篝火(小王と夢)




振られたと無様に泣き叫んで、自分で命を絶つ事すら出来ずに、仕様もない奴等の言いなりになった様な、どうしようも無く惨めな人だったのに。

どうしてだろう、好きになったのだ。

未だに傷を癒せない彼女をドロドロに甘やかして、いつか彼女が自分だけを見てくれる日を願って、恋を、している。

「勝ちますよ、僕は」

彼を越えたい。全ての意味で。
あの英雄ぶった顔を丸つぶれにしてしまったら、彼女はこちらを見て、笑ってくれるのだろうか。

「勝てるわけ、ないじゃない」

だって相手は、そう言いかけて気付いた後は、嫌いなモノを食べた兄とそっくりな顔をして黙り込んでしまった。
嗚呼、折角可愛いピンク色だった頬が、灰色の記憶の所為で色褪せていく。

右腕も左腕も右足も左足も、

「千切れるかと思いましたけど」
「良いんじゃないの?少なくとも浮気とか悪戯とかしないだろうし」

そんな心にも無い事をぼそりと呟く癖に、自分の服の裾を離さない手は、何だろう。笑って引き寄せたら手を抓られた。
こういうところが駄目なんだ!頬を膨らませぷいとそっぽを向いてしまった彼女に、赤く発熱する手を冷やして苦笑い。
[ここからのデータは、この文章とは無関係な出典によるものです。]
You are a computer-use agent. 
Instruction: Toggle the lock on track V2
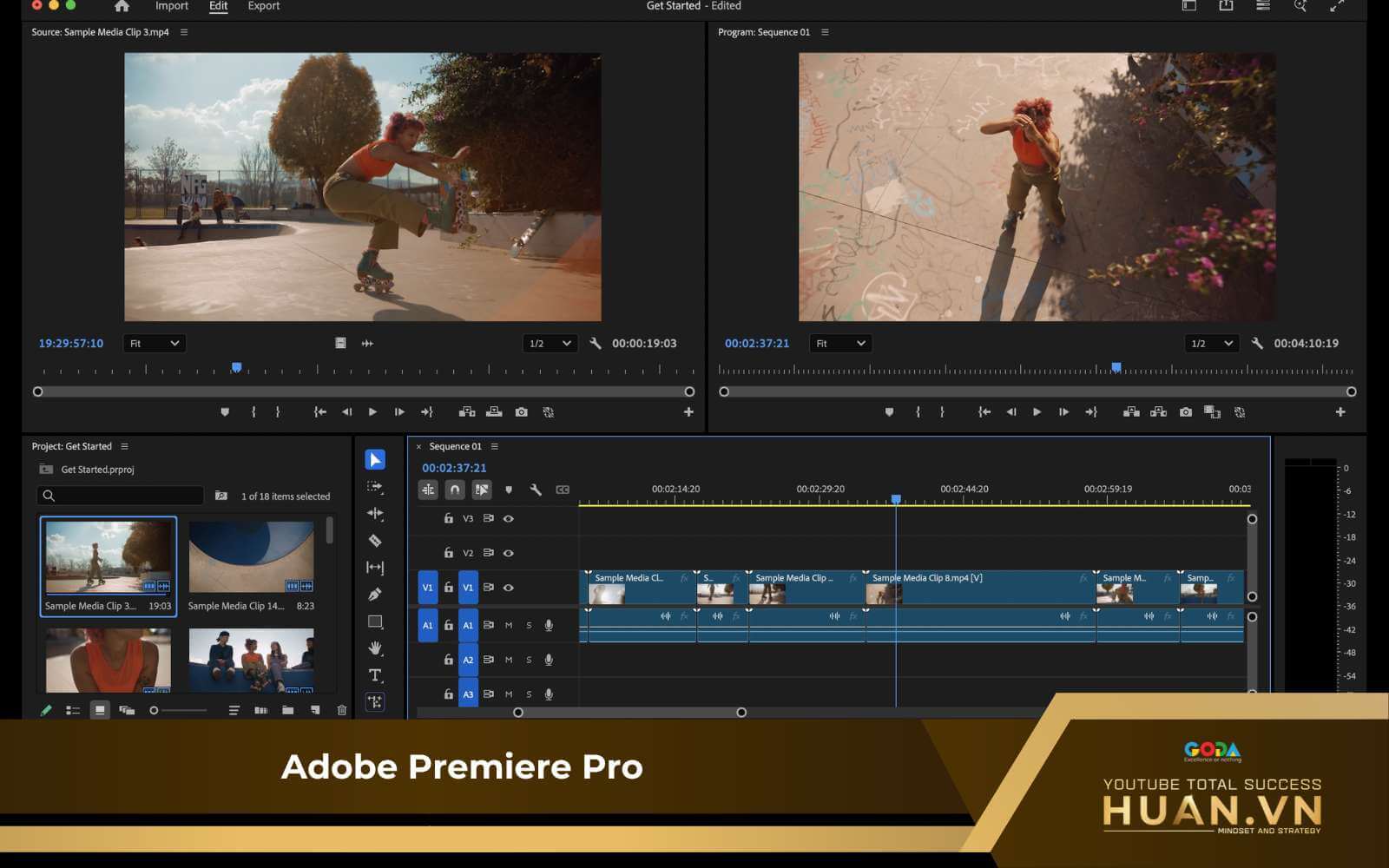[x=448, y=553]
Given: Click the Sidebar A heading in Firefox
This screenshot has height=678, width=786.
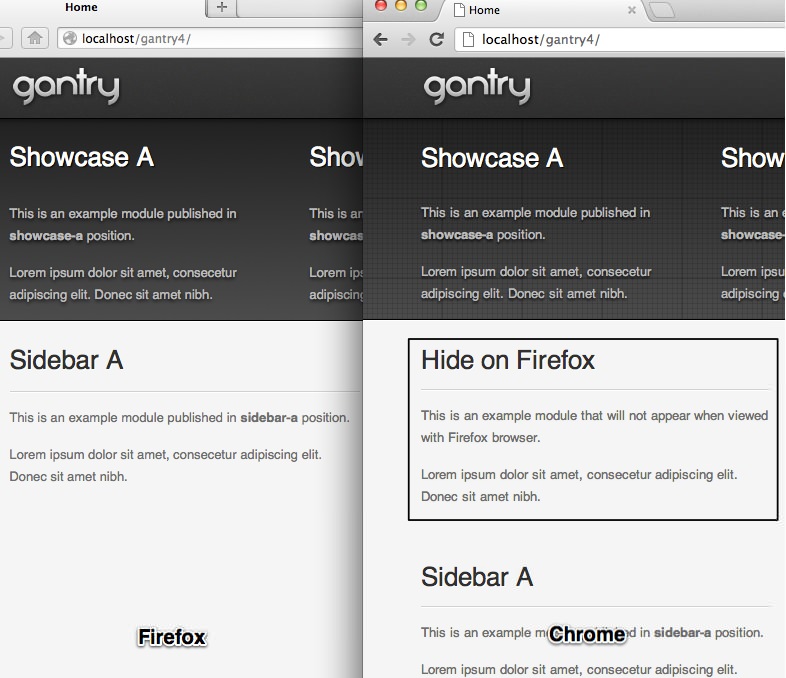Looking at the screenshot, I should (66, 360).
どんだけ向こう見ずだと小突かれた。壁に叩きつけられてしまった際、左眉の上をかなり深く切ってしまったのを、忘れて居るのか居ないのか。

「…真正面から突っ込んで行くとか」
「たまには良いじゃないですか」

ホント、馬鹿げて居る。
けれどもどうしてだろう。
好きに、なったのだ。



篝火=警備や証明などのために、鉄製のかごの中で焚く火。
(沈黙がただ愛しく)



すごく、微妙です…!
試しに始まりと終わりをひっくり返してみたんだけど、駄文はひっくり返しても駄文だということを思い知らされた。